Monday, 13 May 2013

Punk? A shoddily written article about young punks

"Punk is Dead!" the infamous cry of I don't quite know who. Is it true? I see and know plenty of mohicaned lads and lasses in 2013, but are they quite 'punk'? 

Searching for pictures to collect as inspiration, I stumble across a set of pictures like this: 

I do not own these pictures
A comment underneath catches my eye. "This is what punk became ridiculous. Mohicans leather jackets and tattoos. And shit American bands like green day. How can this be rebellion when you're all wearing the same uniform?". This got my mind going so I questioned the commenter, Pete, an original 70s punk. "So would you not agree that the punk movement was gang-like? That fitting in to 'punk' gave you greater opportunity to voice an opinion behind the group?" I asked. His reply was: "Punk like any youth movement was gang-like but was about the individual. What punk became was a cliche of Mohican, tattoos, etc, you don’t need them to be a punk, punk is an attitude,not a tattoo!"

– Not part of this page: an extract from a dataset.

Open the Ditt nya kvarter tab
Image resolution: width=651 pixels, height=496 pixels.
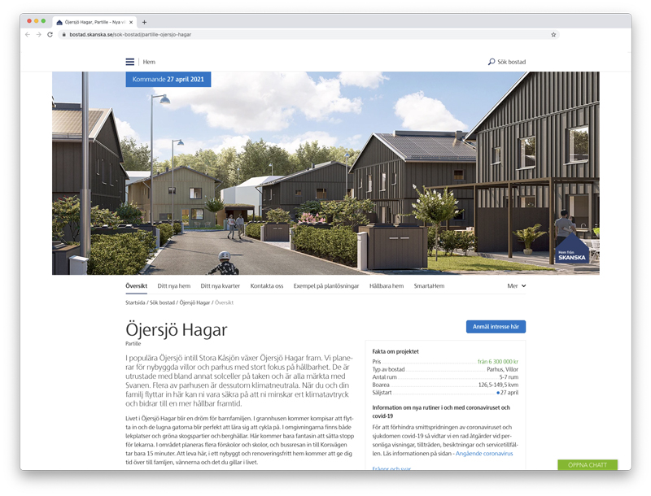point(221,286)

So does this mean 'Punk' has gone stale? Is it impossible now to be a real punk, for any deliberate effort to look punk would be to conform to a stereotype, leading only to accusations of being poser-punk with the wrong attitude, that you're just not punk enough.
Saying this, I see many young punkers dressing the way they do in an echo of the past, aspiring to look a certain way so that they may re-live an era they never saw. But what are they fighting? If punk was a movement against conformity, do these young punks share those views? Or simply admire them enough to follow. Ironically.

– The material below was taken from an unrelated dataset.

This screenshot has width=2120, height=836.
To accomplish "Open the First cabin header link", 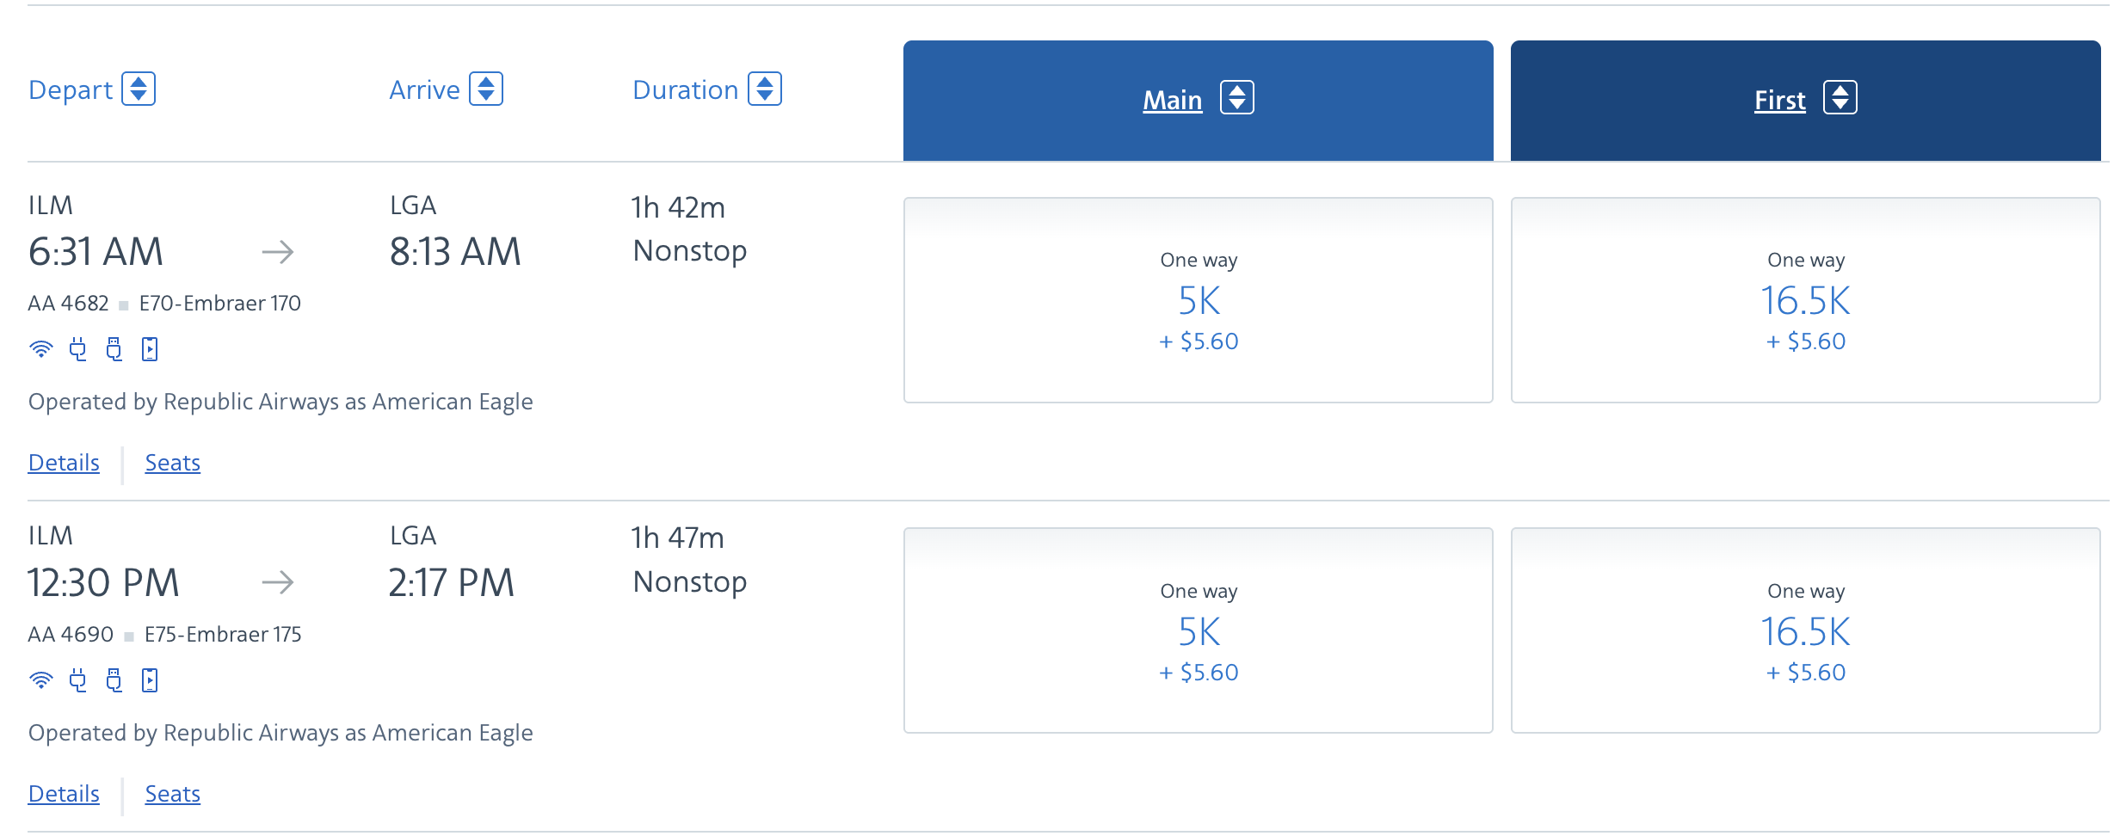I will (x=1779, y=101).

I think this speaks alot for what punk is, and how it looks. "James White and the Blacks were the personification of the punk ethic. They were not a punk band and did not look punky at all, and that is the point. The attitude was there in abundance." Chris Sullivan, punk writer.

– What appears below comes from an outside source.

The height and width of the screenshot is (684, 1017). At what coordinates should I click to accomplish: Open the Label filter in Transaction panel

Sophie Dougan, 18 year old Philosophy Student has her own opinion. "I don't think it is possible to be a true punk today because I do think it was very much a subculture that was very much of it's place in time. People venting their frustrations through music, clothing, activism, they couldn't in any other way. I think the world has changed since the 70s a whole lot and it is easier for people to voice their opinions especially given the internet and social networking. I think people can be inspired by punk, it's music, style, ideology but I do think it's living in the past claiming to be punk exactly in the same way that people were punk during the 70s."
Me (left) and Sophie (right)

I have no conclusion to my writings. I welcome your opinions, as an impartial by-stander no opinion will offend me, as I hope none expressed in this article have offended you. I certainly mean no disrespect to anyone, whether you are a 00s or 70s punk. If you have anything to add, please comment below or email me at as I would be interested to hear your thoughts. And now to finish, some pretty pictures. None of which belong to me. 

P.S, I have found this website. I did find it rather funny. This cannot surely be what punk has come to. The website claims that to become punk means you will be more attractive to women, and find friends "that aren't imaginary".